PROBLEM STATEMENT: What you return should be only the lines in the entries below between the one holding "This screenshot has height=198, width=492." and the one holding "Screen dimensions: 461x345", ends included, with every picture left out.

DATA TO EXAMINE:
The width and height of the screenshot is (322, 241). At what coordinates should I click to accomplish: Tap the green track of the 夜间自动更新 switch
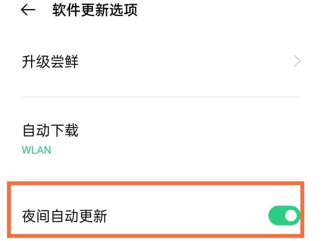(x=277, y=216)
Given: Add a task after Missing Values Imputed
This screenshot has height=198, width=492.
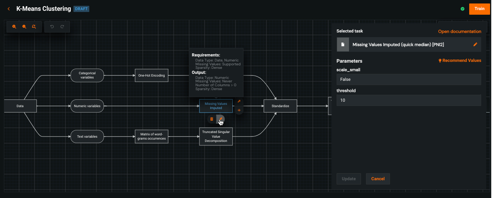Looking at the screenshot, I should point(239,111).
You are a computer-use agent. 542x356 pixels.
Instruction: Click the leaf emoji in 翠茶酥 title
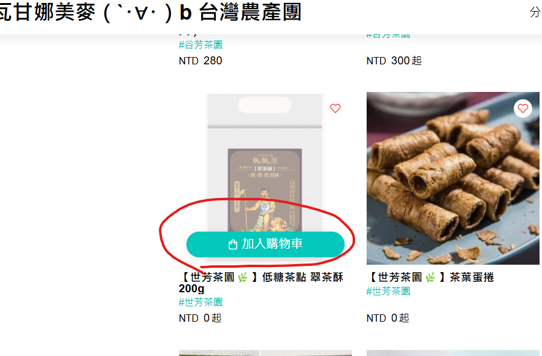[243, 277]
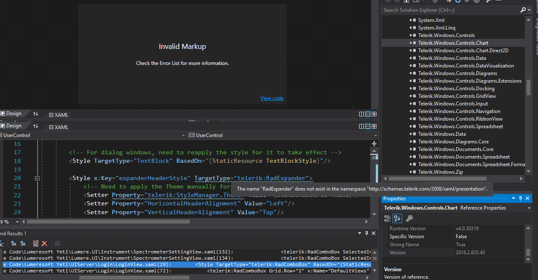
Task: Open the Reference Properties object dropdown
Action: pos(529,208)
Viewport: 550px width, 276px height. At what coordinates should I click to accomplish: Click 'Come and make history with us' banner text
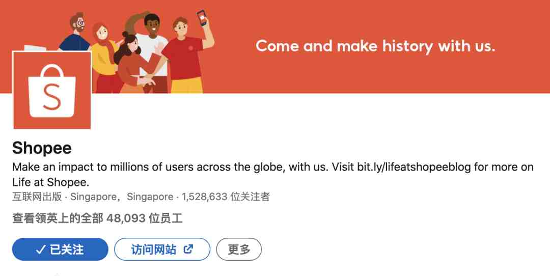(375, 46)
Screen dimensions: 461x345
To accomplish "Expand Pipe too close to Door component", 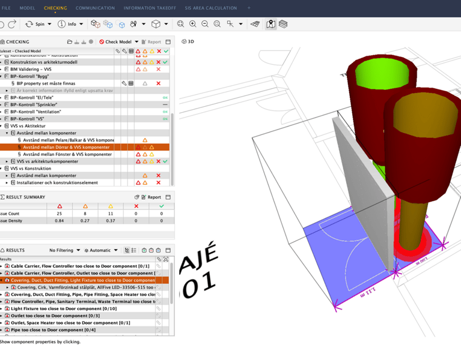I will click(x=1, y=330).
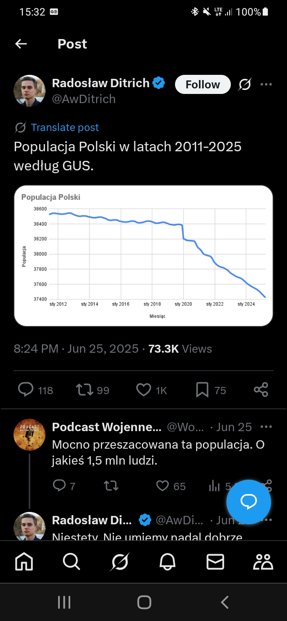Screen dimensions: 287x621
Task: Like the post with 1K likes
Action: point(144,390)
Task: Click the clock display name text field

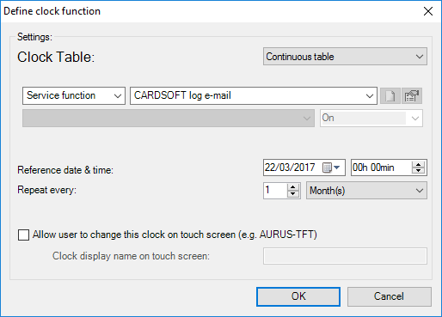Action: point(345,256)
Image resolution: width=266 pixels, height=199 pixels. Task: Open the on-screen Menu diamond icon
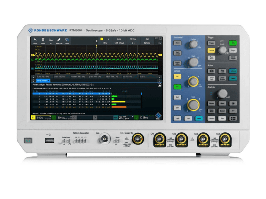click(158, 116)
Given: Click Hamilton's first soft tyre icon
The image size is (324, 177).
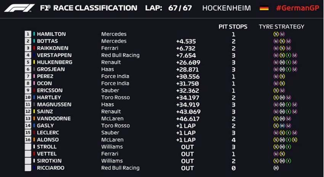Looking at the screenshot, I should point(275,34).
...
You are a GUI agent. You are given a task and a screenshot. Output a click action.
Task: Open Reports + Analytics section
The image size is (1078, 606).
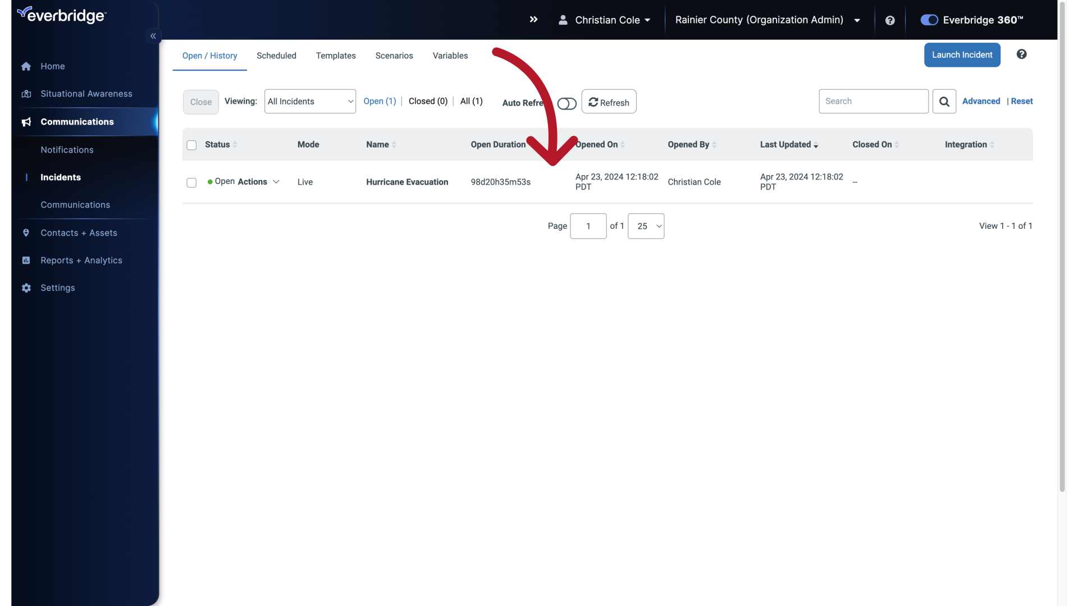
...
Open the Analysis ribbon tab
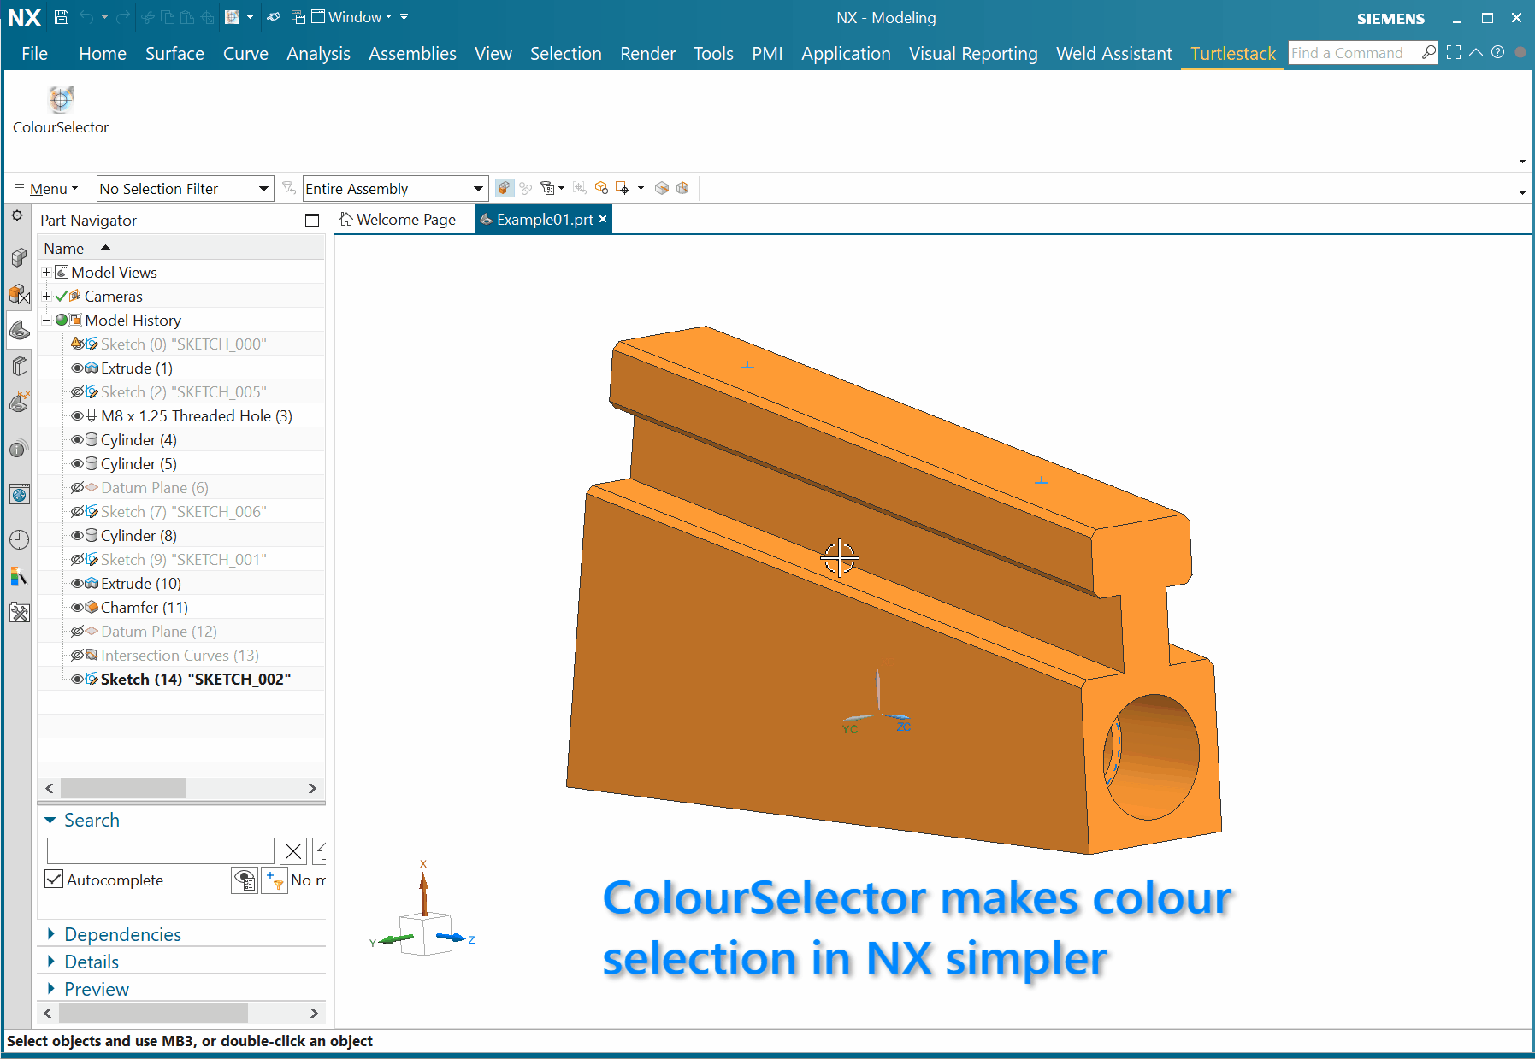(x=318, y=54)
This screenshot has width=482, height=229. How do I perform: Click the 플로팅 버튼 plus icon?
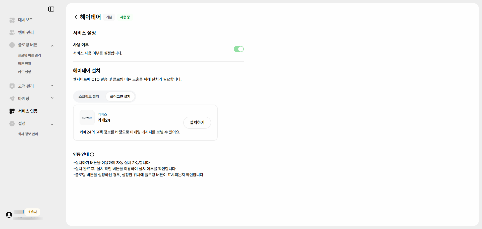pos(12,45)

THE ANSWER:
This screenshot has height=198, width=492.
Looking at the screenshot, I should point(239,111).
You are a computer-use agent. 542x356 pixels.
Instruction: Click the leaf emoji in 翠茶酥 title
[243, 277]
Task: Open the Reference Properties object dropdown
Action: pos(529,208)
Viewport: 550px width, 276px height. At what coordinates should I click to accomplish: Click 'Come and make history with us' banner text
(375, 46)
Screen dimensions: 461x345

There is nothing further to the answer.